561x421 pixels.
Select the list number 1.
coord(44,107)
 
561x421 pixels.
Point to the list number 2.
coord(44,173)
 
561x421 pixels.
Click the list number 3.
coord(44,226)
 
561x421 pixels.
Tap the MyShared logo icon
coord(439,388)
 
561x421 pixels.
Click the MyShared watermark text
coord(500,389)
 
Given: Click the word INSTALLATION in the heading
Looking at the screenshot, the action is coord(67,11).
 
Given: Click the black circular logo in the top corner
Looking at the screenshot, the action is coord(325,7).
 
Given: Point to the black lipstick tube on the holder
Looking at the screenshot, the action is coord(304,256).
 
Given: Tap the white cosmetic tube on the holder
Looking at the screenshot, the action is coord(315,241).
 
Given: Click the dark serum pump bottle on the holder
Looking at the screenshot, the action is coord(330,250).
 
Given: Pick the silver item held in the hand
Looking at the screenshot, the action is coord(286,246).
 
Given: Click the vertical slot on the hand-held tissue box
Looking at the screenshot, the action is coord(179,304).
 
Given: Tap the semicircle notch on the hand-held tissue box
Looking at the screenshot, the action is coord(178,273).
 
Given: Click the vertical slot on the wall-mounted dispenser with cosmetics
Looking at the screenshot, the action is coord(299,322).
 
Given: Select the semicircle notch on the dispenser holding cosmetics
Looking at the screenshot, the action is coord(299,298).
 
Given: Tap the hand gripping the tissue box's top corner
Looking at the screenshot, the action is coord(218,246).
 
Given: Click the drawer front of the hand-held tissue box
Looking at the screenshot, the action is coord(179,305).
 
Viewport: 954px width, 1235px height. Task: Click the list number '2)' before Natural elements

* * *

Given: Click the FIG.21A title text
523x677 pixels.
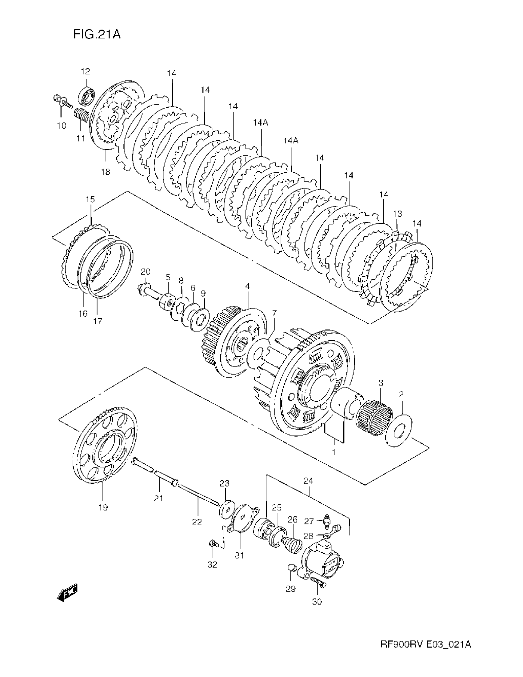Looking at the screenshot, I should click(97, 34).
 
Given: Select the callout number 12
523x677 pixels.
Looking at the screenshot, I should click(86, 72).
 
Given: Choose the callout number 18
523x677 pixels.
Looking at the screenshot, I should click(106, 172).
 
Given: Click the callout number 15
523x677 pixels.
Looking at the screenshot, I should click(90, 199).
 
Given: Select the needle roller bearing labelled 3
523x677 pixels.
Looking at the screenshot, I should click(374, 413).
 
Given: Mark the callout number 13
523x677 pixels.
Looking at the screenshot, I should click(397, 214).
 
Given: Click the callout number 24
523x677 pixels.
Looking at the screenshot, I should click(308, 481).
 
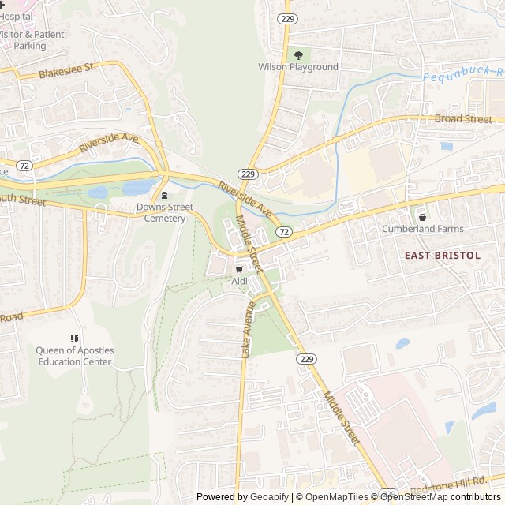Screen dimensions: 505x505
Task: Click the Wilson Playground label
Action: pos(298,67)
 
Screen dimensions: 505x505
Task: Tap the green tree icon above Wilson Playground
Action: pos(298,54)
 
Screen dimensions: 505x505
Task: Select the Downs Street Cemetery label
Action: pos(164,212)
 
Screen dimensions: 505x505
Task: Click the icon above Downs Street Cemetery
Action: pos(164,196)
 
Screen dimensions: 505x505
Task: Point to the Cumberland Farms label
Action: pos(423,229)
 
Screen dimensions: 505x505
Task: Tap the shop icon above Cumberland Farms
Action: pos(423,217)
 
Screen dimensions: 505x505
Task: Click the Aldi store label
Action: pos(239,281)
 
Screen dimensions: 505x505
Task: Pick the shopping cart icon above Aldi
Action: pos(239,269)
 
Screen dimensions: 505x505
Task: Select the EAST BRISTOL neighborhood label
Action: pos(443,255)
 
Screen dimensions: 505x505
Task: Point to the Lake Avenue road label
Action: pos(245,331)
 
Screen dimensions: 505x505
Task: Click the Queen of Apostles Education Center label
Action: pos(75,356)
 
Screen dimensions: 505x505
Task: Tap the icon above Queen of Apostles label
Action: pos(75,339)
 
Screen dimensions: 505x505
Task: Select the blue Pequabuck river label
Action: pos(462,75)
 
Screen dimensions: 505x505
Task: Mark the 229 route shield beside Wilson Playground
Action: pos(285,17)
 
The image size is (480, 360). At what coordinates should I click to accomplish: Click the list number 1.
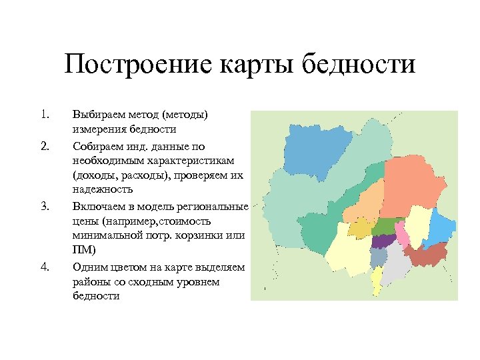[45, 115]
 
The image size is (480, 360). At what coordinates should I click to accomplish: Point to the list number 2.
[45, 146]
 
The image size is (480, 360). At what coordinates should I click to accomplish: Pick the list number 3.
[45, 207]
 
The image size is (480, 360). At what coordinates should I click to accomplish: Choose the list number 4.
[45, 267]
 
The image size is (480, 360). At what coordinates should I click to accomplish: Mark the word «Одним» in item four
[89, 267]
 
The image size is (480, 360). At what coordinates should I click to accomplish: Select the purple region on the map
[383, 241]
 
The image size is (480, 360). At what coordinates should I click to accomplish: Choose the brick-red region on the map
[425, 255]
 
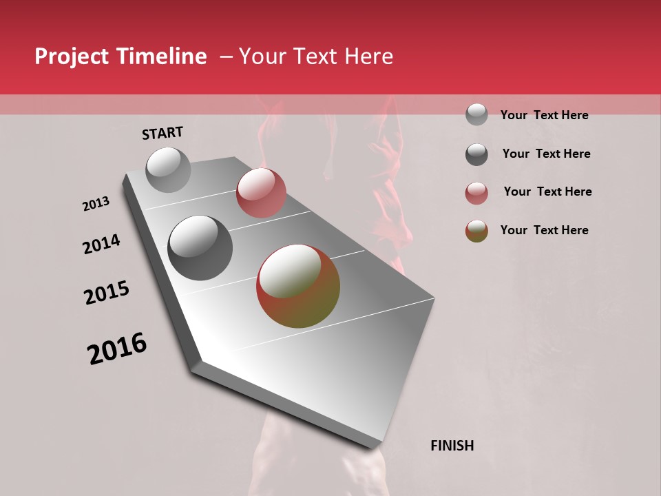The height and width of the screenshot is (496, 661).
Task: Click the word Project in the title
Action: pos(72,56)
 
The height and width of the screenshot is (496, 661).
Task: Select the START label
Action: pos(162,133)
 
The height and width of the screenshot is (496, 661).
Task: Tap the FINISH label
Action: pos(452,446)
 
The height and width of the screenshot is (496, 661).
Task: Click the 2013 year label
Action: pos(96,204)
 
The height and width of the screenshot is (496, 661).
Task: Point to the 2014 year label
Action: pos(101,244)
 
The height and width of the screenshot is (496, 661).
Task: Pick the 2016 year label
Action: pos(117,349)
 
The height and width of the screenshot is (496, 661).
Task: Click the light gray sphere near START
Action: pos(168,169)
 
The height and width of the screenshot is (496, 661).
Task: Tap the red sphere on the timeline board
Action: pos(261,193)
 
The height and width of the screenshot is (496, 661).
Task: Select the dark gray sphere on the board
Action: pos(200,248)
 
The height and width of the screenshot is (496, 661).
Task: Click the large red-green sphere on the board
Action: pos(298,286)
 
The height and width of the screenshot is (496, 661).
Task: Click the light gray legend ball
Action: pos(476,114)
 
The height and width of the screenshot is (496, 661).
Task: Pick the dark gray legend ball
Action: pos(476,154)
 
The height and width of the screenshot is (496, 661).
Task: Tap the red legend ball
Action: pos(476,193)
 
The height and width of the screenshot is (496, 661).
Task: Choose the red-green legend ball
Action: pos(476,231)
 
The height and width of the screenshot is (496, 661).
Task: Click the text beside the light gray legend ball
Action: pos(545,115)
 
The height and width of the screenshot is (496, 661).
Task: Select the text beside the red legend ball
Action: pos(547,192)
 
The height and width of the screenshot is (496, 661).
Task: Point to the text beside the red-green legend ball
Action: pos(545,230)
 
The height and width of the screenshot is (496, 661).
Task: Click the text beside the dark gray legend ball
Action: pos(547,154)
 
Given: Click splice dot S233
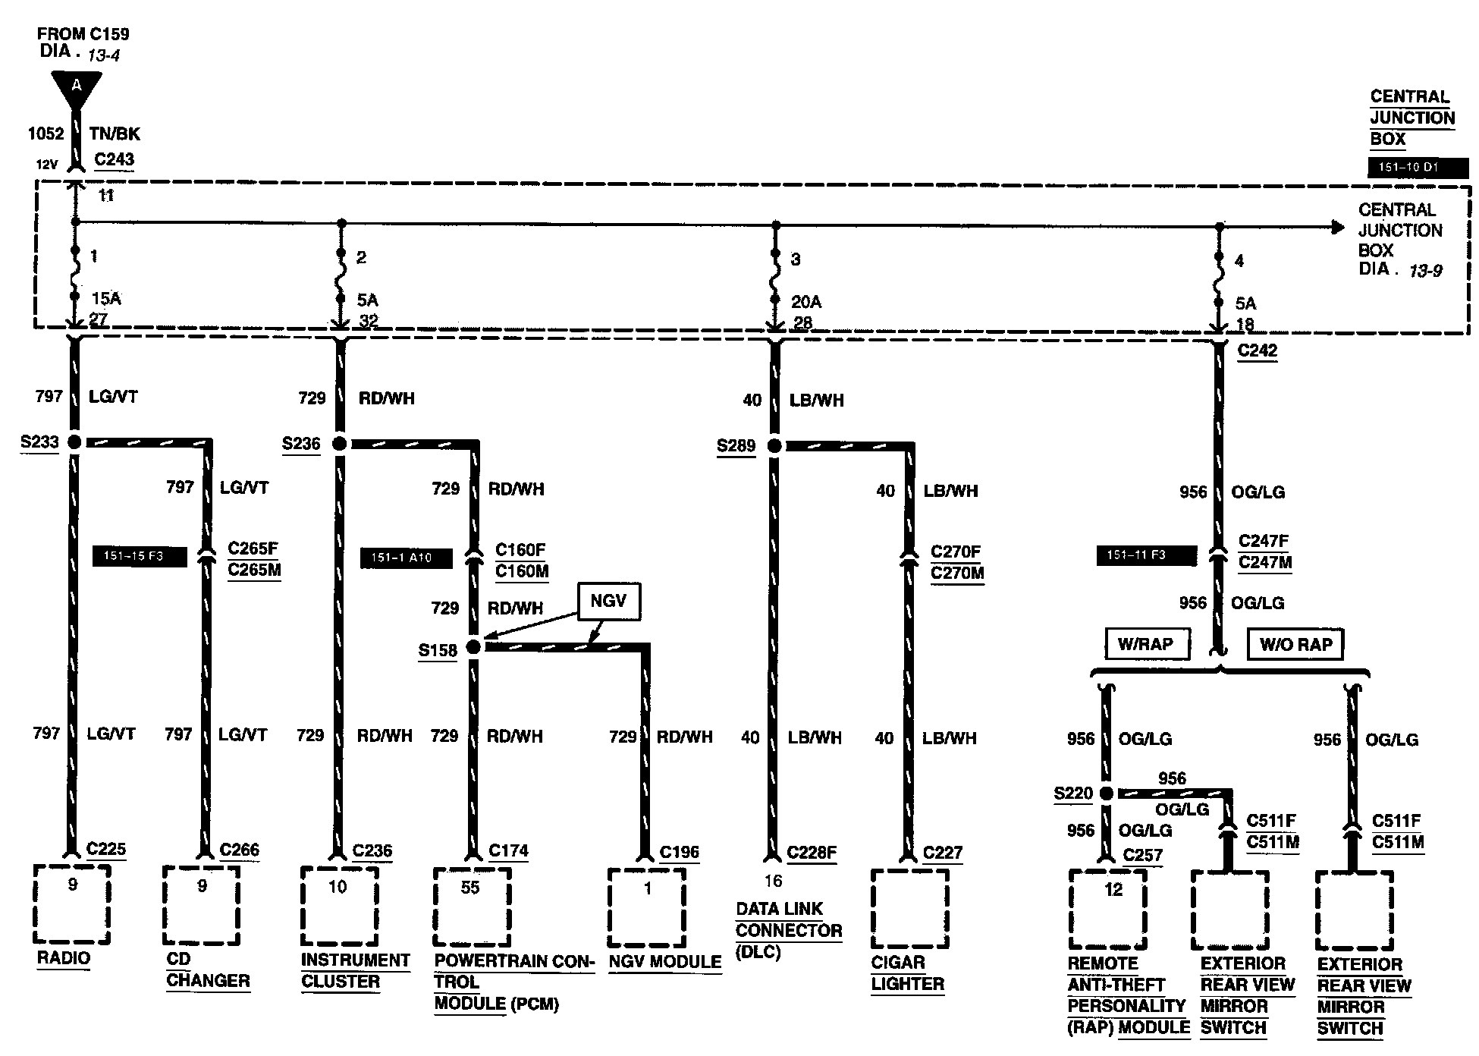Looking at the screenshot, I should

...

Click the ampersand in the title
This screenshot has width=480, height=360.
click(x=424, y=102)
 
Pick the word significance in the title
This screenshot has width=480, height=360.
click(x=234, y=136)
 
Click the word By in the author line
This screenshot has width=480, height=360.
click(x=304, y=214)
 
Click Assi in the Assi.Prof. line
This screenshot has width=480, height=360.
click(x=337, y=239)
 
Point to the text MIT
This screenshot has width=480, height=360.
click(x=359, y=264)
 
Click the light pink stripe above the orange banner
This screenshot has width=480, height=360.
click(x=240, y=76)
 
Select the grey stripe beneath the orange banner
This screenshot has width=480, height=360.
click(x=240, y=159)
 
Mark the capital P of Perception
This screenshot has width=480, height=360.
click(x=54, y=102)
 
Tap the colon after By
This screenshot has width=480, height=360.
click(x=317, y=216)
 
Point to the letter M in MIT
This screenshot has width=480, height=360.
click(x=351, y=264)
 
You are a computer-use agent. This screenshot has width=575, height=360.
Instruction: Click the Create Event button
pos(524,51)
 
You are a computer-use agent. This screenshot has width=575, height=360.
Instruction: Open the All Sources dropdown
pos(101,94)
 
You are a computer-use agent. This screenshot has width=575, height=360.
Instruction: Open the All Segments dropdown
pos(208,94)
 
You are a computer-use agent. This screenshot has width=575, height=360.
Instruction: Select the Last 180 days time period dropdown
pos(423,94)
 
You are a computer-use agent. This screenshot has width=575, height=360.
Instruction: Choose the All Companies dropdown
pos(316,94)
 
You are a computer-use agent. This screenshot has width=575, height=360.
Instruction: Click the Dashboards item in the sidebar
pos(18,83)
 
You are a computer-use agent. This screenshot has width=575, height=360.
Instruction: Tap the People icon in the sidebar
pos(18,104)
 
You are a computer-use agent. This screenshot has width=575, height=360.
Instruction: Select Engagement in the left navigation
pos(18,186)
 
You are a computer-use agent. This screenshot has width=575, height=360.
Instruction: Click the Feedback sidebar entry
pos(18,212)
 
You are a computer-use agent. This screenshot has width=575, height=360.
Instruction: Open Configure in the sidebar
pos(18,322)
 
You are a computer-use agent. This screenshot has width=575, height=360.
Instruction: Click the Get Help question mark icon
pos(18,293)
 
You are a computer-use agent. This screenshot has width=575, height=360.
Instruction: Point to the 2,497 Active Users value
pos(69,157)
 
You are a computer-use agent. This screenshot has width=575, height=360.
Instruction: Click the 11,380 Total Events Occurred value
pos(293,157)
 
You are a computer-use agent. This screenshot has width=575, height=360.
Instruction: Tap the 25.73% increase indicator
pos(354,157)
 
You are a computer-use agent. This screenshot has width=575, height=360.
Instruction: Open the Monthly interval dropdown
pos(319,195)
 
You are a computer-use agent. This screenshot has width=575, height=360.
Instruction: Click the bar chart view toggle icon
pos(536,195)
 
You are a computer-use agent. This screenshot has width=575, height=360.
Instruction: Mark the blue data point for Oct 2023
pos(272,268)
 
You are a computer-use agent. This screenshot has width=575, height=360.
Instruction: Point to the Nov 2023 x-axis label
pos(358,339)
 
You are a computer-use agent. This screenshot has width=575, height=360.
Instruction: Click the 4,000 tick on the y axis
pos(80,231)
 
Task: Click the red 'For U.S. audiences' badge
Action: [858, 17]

* WORK INSTRUCTIONS
Repeat the records word for word, starting at the line containing "Click the word By in the author line" and ending at the line containing "pos(208,94)".

* FULL OUTPUT
Click the word By in the author line
This screenshot has width=480, height=360.
click(x=304, y=214)
 
Click Assi in the Assi.Prof. line
This screenshot has width=480, height=360.
click(x=337, y=239)
 
Point to the text MIT
This screenshot has width=480, height=360.
click(x=359, y=264)
 
Click the light pink stripe above the orange banner
This screenshot has width=480, height=360.
click(x=240, y=76)
 
Select the grey stripe beneath the orange banner
This screenshot has width=480, height=360.
click(x=240, y=159)
 
Mark the capital P of Perception
This screenshot has width=480, height=360.
click(x=54, y=102)
 
Tap the colon after By
This screenshot has width=480, height=360.
click(x=317, y=216)
 
Point to the letter M in MIT
This screenshot has width=480, height=360.
click(x=351, y=264)
 
You are a computer-use agent. This screenshot has width=575, height=360.
Instruction: Click the Create Event button
pos(524,51)
 
You are a computer-use agent. This screenshot has width=575, height=360.
Instruction: Open the All Sources dropdown
pos(101,94)
 
You are a computer-use agent. This screenshot has width=575, height=360.
Instruction: Open the All Segments dropdown
pos(208,94)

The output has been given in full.